Input records:
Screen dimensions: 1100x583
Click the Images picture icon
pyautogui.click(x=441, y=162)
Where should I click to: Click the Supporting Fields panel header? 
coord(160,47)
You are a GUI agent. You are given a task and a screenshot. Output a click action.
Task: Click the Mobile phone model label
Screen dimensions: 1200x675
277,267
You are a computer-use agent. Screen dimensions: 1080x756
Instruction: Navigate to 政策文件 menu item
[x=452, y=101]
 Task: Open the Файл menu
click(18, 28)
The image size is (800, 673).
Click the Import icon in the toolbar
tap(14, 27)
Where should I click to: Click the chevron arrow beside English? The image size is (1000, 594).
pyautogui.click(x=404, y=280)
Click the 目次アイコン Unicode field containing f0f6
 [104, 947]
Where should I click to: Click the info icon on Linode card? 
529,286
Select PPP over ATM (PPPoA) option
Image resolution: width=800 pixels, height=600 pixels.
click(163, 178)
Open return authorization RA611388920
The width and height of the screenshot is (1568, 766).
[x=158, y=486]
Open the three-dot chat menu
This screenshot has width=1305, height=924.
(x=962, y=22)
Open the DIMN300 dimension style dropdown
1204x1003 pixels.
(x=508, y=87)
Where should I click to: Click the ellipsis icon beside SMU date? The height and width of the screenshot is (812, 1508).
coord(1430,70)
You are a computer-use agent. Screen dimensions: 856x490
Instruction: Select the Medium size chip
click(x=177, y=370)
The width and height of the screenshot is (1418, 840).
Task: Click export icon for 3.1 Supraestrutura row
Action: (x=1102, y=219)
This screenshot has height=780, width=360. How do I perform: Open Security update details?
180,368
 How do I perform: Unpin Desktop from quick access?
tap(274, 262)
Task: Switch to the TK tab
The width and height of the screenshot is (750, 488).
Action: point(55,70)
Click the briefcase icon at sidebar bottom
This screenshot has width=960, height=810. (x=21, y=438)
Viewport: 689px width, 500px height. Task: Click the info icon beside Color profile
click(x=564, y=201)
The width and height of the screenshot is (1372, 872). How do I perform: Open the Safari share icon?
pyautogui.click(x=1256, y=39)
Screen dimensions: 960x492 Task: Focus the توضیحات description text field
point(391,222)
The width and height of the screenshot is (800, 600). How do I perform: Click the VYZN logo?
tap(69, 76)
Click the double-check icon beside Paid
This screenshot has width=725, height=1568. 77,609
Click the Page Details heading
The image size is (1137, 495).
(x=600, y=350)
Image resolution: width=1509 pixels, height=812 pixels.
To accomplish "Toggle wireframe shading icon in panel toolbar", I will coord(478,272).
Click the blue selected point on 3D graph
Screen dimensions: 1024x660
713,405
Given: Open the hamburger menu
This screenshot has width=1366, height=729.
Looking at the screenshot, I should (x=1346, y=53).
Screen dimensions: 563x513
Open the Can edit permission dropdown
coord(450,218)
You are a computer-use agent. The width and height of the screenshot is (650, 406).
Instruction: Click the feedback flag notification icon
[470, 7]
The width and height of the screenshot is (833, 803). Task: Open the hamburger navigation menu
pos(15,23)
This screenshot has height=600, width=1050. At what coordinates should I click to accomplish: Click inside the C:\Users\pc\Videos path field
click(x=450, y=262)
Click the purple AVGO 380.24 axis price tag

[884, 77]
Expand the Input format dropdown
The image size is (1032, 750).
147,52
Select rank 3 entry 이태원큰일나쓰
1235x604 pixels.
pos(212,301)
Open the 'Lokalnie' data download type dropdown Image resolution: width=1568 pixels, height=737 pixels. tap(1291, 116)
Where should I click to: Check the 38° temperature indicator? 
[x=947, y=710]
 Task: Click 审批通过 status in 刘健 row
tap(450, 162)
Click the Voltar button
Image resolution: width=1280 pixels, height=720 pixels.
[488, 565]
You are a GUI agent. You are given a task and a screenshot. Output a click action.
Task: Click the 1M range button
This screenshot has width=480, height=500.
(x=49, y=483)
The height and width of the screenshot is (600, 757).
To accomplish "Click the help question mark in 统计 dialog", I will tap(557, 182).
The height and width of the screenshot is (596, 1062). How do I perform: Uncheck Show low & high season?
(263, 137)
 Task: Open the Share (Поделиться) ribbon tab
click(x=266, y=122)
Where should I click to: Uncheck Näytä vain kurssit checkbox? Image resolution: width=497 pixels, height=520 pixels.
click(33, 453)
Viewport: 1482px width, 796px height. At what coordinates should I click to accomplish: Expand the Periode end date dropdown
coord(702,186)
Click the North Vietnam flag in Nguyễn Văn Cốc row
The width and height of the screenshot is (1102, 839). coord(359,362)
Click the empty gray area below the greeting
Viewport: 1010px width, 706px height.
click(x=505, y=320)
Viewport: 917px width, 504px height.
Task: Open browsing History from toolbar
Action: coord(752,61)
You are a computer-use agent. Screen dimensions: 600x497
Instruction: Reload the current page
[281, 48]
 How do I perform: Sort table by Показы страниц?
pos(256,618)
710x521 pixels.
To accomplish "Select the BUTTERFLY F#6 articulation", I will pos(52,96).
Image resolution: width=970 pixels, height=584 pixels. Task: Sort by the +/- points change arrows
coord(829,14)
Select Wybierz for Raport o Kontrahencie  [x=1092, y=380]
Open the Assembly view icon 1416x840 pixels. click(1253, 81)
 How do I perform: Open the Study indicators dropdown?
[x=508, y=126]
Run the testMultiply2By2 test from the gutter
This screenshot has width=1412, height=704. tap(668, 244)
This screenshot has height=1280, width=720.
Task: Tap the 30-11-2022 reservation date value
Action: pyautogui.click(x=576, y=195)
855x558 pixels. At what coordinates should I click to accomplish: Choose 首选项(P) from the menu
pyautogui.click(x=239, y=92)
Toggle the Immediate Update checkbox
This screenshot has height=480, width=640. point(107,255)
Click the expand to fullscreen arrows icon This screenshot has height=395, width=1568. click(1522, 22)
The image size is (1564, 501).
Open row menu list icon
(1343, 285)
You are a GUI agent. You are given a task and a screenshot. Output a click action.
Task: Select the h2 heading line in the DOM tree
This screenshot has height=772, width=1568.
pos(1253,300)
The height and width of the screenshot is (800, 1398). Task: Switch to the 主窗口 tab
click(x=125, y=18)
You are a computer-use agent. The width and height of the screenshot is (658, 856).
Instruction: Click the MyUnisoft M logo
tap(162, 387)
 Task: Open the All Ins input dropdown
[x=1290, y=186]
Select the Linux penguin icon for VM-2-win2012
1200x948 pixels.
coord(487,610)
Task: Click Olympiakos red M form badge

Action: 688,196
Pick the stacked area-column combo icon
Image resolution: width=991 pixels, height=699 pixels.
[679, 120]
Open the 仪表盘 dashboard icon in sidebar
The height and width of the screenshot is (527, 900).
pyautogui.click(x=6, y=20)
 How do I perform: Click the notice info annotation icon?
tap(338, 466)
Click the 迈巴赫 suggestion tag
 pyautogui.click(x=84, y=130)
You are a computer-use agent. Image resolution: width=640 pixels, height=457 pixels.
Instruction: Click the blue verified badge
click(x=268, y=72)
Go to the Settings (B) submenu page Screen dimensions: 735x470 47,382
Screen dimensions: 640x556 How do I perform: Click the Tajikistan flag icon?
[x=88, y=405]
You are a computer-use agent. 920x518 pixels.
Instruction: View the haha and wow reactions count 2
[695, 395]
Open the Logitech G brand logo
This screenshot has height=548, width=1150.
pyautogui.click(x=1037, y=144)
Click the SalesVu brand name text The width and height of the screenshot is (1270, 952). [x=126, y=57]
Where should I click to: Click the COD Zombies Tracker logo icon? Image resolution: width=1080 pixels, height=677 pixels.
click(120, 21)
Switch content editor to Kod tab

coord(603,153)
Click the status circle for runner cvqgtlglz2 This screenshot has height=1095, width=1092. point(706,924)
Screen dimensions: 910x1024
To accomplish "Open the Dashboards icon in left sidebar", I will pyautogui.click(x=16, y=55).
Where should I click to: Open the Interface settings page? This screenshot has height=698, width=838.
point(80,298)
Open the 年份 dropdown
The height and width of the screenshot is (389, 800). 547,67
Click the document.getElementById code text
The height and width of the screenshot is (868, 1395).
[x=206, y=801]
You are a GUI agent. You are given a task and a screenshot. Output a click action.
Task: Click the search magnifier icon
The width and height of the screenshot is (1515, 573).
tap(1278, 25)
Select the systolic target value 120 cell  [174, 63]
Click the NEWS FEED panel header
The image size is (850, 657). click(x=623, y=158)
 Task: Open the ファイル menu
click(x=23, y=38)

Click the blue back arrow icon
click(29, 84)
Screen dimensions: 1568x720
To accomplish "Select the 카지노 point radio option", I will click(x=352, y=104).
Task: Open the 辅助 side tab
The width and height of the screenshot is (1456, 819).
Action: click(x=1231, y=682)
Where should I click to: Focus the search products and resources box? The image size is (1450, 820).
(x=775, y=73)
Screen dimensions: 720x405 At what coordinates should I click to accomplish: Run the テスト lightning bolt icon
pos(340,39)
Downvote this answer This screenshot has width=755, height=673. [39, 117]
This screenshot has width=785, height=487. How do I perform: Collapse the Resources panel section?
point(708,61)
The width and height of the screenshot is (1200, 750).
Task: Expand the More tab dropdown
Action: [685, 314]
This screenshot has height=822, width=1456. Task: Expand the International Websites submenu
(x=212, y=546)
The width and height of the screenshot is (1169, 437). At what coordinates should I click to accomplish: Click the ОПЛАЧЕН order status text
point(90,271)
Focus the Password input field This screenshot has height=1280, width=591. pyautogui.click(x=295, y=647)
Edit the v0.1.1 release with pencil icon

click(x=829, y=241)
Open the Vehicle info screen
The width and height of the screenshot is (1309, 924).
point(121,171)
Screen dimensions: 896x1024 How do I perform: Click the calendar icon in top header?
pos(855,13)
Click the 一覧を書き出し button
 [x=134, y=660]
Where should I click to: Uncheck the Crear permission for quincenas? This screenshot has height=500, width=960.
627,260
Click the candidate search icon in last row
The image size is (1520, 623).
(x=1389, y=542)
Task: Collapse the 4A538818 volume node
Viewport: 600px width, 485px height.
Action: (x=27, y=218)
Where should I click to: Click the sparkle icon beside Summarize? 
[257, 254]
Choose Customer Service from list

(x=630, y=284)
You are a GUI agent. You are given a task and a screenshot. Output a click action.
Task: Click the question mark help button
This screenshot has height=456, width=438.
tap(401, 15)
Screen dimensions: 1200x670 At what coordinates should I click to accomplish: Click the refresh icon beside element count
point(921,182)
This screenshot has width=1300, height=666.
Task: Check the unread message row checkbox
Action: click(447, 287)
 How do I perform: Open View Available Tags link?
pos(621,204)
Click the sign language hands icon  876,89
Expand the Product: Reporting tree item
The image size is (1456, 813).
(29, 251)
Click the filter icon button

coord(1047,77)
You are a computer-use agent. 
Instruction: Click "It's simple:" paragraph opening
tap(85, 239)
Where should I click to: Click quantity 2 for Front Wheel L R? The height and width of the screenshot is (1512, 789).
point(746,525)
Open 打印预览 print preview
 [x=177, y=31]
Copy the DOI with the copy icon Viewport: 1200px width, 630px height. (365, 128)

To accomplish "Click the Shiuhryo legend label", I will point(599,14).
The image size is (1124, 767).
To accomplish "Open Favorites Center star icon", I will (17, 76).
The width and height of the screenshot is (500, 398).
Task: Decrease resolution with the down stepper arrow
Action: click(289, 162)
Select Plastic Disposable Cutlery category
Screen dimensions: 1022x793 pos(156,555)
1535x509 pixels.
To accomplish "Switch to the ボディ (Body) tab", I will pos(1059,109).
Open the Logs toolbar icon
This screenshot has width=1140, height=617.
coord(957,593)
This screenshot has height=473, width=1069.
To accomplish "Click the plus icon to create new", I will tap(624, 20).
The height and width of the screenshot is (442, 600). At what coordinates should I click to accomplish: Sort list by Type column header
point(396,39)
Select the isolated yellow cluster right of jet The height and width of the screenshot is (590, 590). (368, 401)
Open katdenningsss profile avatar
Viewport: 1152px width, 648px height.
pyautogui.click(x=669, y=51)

What is needed: Only lines with the word "label" belong in the answer; copy each of them from the material above.

The answer:
Task: Click the Mobile phone model label
To accomplish "Click the Shiuhryo legend label", I will point(599,14).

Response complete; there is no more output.